“Dari balik tubuh tuanya itu, dapat kurasakan jiwa 'kepemimpinan' yang dimilikinya. Jiwa yang ditempa oleh masa dan sejarah yang telah dilaluinya. Getir dan indahnya masa lalu terpahat di kerutan wajah lelaki yang pada Juni lalu ini genap berumur 92 tahun”.
RUMAH itu tampak lengang. Pintu depannya rapat terkunci. Hanya pintu samping dan pagar saja terbuka. Sementara, tak terdengar ada aktivitas dari dalam rumah yang kusambangi pada Selasa, 16 Mei 2018, sore, itu.
Awalnya, aku agak ragu. Siang itu, kali pertamanya aku mengemban tugas sebagai “kuli tinta”, di salah satu media online lokal Aceh. “Pokoknya aku harus dapat mewawancarai sang narasumber,” gumamku seraya membulatkan tekad dalam hati.
“Wa'alaikum salam,” terdengar jawaban dari dalam rumah. Seorang lelaki paruh baya terlihat ke luar dari pintu samping rumah tersebut. Melihatku, lelaki itu tampak kebingungan. Raut wajahnya penuh tanya, sebelum akhirnya aku memperkenalkan diri serta mengutarakan maksud dan tujuan kedatanganku.
“O…, dari media. Tapi, maaf dek. Bapak sedang kurang sehat. Tidak mungkin mewawancarai beliau saat ini,” kata lelaki itu. Aku sedikit kecewa mendengar jawaban lelaki tersebut, tapi apa boleh buat. Setelah meminta maaf, aku mohon pamit untuk pulang.
Saat aku akan pergi, tiba-tiba lelaki tadi memanggilku. “Dek…, dek, bapak bilang ia mau diwawancara.
“Oh, alhamdulillah”. Segera kumatikan sepeda motorku lalu masuk ke dalam rumah ditemani lelaki yang rupanya adalah anak narasumber yang sedang kuburu itu.
Hari itu aku berhasil mewawancarai seorang sejarawan Aceh Barat, T.M. Yatim. Kebetulan aku ditugasi pimpinan redaksi di media tempatku magang untuk melakukan wawancara terhadap sejarawan yang paham mengenai tradisi meugang (makmeugang). Khususnya, seorang ahli yang dapat menjelaskan ada atau tidaknya pergeseran pada tradisi meugang di Aceh dari masa ke masa.

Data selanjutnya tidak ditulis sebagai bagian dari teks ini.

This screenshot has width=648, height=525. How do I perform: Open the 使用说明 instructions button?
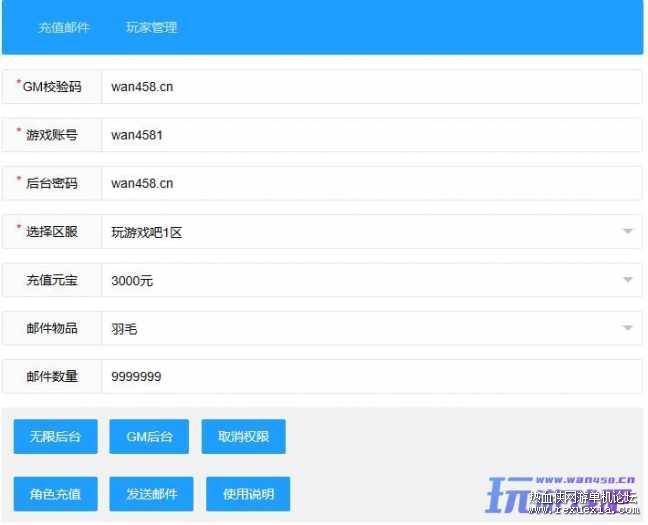coord(248,494)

Menjelang puasa, media, khususnya, di Aceh, memang sering menjadikan tradisi meugang sebagai salah satu topik pembahasannya. Tidak jarang pula, terdapat media yang khusus meliput sisi lain dari tradisi meugang, seperti kegiatan 'makan-makan” (rekreasi bersama kerabat dan sahabat ke pantai atau tempat wisata) yang dilakukan sehari setelah meugang.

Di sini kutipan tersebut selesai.